Du fait de sa proximité avec l’Afghanistan, l’UE et les États-Unis considèrent cette région comme une plaque tournante potentielle pour le recrutement et la propagation du terrorisme. Ils cherchent par conséquent à échanger du renseignement et à renforcer la capacité des forces de sécurité locales dans la protection de leurs frontières, la prévention de la radicalisation, et la lutte contre les terroristes.
Les États-Unis fournissent ainsi une assistance militaire par le biais d’un programme appelé Régional Coopération.

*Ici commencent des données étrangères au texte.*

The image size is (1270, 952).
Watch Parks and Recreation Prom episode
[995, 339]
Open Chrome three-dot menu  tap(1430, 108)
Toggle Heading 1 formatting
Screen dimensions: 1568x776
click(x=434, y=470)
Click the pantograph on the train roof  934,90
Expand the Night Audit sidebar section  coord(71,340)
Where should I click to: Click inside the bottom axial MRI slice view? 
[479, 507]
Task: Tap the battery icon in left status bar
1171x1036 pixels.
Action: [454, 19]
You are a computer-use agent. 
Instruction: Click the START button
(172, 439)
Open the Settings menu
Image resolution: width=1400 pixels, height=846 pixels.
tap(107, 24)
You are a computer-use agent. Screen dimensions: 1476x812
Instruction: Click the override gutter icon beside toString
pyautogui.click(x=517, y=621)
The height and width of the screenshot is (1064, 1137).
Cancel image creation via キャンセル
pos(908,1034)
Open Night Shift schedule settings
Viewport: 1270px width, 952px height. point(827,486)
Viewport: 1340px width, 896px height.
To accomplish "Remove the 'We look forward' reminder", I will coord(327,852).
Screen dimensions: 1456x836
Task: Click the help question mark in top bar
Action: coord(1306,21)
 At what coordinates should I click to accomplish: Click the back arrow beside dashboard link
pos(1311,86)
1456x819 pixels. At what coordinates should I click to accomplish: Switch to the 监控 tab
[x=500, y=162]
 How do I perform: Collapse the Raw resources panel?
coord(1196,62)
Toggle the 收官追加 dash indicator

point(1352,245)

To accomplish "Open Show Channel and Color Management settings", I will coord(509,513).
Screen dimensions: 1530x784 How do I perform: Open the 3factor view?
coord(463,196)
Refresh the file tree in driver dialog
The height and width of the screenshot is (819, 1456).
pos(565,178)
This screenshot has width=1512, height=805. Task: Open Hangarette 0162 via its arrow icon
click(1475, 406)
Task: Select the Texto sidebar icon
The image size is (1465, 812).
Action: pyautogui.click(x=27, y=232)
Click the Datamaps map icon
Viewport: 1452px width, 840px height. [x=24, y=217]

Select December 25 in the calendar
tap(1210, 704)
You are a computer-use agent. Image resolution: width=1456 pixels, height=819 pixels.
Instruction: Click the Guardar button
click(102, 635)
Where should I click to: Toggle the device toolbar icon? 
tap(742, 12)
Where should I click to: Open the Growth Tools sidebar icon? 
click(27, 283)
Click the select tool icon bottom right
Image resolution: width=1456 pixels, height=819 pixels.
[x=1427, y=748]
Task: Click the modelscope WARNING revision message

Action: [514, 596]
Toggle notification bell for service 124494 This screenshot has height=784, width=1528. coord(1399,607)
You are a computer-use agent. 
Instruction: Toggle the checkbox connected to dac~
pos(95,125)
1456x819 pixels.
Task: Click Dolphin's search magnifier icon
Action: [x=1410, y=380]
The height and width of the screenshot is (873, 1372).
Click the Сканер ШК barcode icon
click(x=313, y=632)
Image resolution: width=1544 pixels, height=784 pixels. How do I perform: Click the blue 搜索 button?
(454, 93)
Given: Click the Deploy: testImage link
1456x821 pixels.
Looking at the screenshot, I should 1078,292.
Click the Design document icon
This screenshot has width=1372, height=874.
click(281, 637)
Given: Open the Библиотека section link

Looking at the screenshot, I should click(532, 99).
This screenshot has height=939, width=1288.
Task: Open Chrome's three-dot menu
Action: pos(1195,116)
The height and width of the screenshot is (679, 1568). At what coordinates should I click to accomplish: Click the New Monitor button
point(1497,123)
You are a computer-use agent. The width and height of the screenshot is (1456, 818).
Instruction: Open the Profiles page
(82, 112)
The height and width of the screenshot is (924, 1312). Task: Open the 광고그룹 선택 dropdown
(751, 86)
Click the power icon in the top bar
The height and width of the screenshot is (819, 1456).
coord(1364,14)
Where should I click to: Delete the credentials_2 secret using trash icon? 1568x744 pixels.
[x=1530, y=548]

Le CENTCOM (Commandement central militaire américain pour l’Asie centrale et le Moyen-Orient) a par exemple organisé l’an dernier dix jours d’exercices au Tadjikistan. Y ont participé des contingents tadjik, kirghiz, kazakh, ouzbek, pakistanais et mongol.
Du côté européen, Bruxelles finance deux programmes de coopération régionale. Le BOMCA (Border Management Programme in Central Asia) est le plus abouti. Avec un budget global de 21,65 millions d’euros, il se concentre sur l’amélioration des systèmes de gestion des frontières et l’élimination des trafics illégaux, de la criminalité transfrontalière et de l’immigration illégale. Le CADAP (Central Asia Drug Action Programme) apporte de son côté un soutien aux républiques centre-asiatiques dans la lutte contre le trafic de drogue.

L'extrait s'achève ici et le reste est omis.